Now, would you take a 14% return in a B class or a 15% return in a D Class area?
Personally, I’d probably take the 14%. But, you see the point.
You need to adjust the returns based on the risk before making a decision to buy.
Definition of Risk Adjusted Returns
Risk adjusted returns refine the rate of return for an investment by measuring how much risk is involved with a particular investment. Generally, it is used in securities markets but can be applied to other markets, such as real estate.
Basics of Risk and Return in Real Estate
First, let’s take a look at a simple graph.
This is a simple representation of the market, where you can accept more risk and get a higher return.
Realistically, the graph wouldn’t be perfectly linear, but for the basic theory, it’s fine.

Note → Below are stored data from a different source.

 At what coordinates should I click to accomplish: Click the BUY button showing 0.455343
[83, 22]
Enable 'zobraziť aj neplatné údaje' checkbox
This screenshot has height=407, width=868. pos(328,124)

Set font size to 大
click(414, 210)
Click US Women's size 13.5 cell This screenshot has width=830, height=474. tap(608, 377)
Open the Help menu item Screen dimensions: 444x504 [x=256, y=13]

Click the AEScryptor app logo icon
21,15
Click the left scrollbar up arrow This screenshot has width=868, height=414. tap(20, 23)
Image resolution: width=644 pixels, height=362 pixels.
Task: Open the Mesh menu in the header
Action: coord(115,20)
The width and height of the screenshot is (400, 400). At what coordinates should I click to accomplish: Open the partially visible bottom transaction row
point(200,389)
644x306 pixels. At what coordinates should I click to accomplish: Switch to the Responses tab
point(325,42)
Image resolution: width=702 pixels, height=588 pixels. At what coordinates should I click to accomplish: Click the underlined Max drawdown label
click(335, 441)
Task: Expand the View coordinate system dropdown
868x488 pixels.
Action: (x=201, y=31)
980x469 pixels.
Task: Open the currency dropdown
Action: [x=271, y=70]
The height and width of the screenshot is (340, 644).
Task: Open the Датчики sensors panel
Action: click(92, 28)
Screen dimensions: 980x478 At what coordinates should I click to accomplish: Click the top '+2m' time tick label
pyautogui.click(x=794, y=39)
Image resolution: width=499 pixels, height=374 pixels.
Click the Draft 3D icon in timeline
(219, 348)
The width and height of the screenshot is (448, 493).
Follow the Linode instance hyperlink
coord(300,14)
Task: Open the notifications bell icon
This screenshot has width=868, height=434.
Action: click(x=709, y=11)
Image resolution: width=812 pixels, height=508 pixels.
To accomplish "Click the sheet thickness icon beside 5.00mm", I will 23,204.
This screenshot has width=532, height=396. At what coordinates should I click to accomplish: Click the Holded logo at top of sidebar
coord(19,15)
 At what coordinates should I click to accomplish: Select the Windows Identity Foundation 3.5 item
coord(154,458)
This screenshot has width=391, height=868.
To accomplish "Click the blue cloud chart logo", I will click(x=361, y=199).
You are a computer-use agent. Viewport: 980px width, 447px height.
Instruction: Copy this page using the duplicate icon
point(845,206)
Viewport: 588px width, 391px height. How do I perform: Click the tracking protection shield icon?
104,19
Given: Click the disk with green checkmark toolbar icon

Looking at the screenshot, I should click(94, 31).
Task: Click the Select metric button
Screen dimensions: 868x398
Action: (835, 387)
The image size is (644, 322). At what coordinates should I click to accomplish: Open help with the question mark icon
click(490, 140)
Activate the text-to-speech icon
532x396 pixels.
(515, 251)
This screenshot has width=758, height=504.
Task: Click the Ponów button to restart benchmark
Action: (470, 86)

Now, let’s take it a step further.
In my theoretical world, you can buy an A class property and get a very low return but only 5% return. B class property yields 7% and Class C property get’s 10%.
A person with a good allocation might be able to yield an 8% or 9% with an average amount of risk by mixing their assets between A, B, and C class property.
Sure, you could get 10% or more by only purchasing the riskiest assets, but you’ll also be the most likely to lose a lot during the next recession.
On the other hand, you could buy the safest assets and get a very low yield, but you’re leaving a lot on the table by not accepting even just a little risk.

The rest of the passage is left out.